3. Persiste, e é lamentável, a falta de planejamento do Ministério da Saúde em relação à saúde e ao coronavírus, prejudicando o controle de uma epidemia que já matou mais de 50 mil pessoas no país. Na comparação do Brasil com países com uma densidade habitacional maior como o Vietnã com 253, a China com 136, a Índia com 328 habitantes por km², o Brasil apenas com 23 habitantes por km² apresenta um número muito maior no que tange à letalidade e à ocorrência do vírus.
Isso significa que falta planejamento. Um dos indicadores mais concreto disso é o represamento de recursos do Ministério da Saúde. Segundo a imprensa, cerca de 60% – na média entre estados e municípios, inclusive na União – desses recursos estão represados, não estão sendo utilizados na intensidade necessária.
4. A fuga do ministro da Educação para assumir um cargo no Banco Mundial, nos Estados Unidos, é um desdobramento da crise de gestão do MEC. O ENEM quase foi anulado no ano passado por conta de dados improváveis. Foram inúmeros os ataques às universidades públicas destituídos de fundamento. Perderam-se oportunidades únicas como no caso do fundo de um bilhão de reais proveniente das indenizações resultantes da operação Lava-Jato. O dinheiro ficou à espera de um projeto de educação básica que não foi apresentado. Nesse ínterim, com a pandemia, os recursos foram para o Ministério da Saúde. Esses exemplos abundam no caso do MEC; recursos oferecidos que não puderam ser obtidos por falta de planejamento. Interessante e irônico é que tanto o Ministério da Saúde como o da Educação estão sendo administrados por ministros interinos. Precisamente os dois ministérios com maior dotação orçamentária.
5. O Senado programou para os próximos dias a votação, após dois anos de tramitação, da Lei de Saneamento Básico. Caso seja aprovada, a nova legislação contribuirá para o desenvolvimento do Brasil urbano com a promessa de investimentos nos próximos 20 anos da ordem de R$ 700 bilhões de reais. Os atuais contratos das companhias públicas de saneamento e água com as prefeituras poderão ser prorrogados desde que provados eficientes. Caso contrário, serão interrompidos e submetidos à nova lei do saneamento.
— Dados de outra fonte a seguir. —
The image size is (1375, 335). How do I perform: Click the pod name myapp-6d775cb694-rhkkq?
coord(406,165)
6. Apesar das confusões frequentes, a crise política atual, com a cooptação do centrão, tende a ter como desfecho a permanência de Jair M. Bolsonaro na presidência. A bola está com o TSE e no STF. O governo se desgasta, porém, com ramificações que levam a práticas ilegais e nocivas à ordem pública, como obstruções à justiça, ocultação de provas, lavagem de dinheiro, rachadinhas etc. que estão sendo reveladas a cada dia pela imprensa e pelas averiguações policiais. Trata-se de um desgaste que deixa o governo Bolsonaro meio esfarelado.
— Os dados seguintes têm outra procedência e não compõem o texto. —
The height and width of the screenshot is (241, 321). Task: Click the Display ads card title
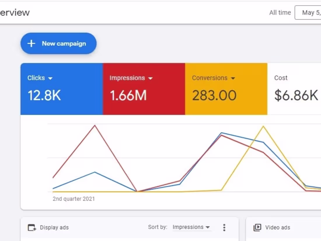(54, 227)
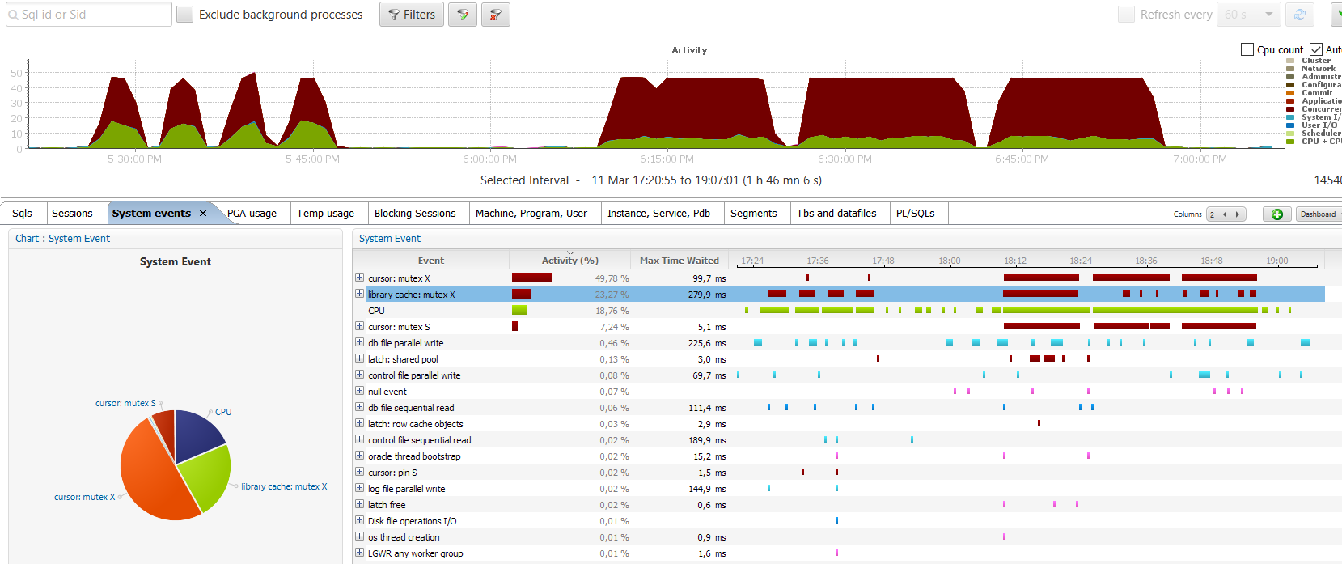The width and height of the screenshot is (1342, 564).
Task: Click the Activity (%) sort indicator header
Action: pyautogui.click(x=569, y=261)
7. As centrais sindicais dos trabalhadores apresentaram ao Congresso Nacional, no dia 21 de junho, uma proposta para o cenário de pós-pandemia. O projeto prevê um sistema de emprego nacional; a volta da qualificação profissional capitaneada pelas entidades sindicais com recursos do Ministério do Trabalho e Emprego; a oferta de crédito para pequenos empresários; e propostas de retomada econômica no sentido amplo. Trata-se de um documento de oito páginas bastante completo e compreensível. Infelizmente conta com a má vontade do governo que praticamente destruiu ou proibiu a existência de sindicatos livres e de centrais sindicais dotadas de recursos próprios.
*Benicio Viero Schmidt é professor aposentado de sociologia na UnB. Autor, entre outros livros, de O Estado e a política urbana no Brasil (LP&M).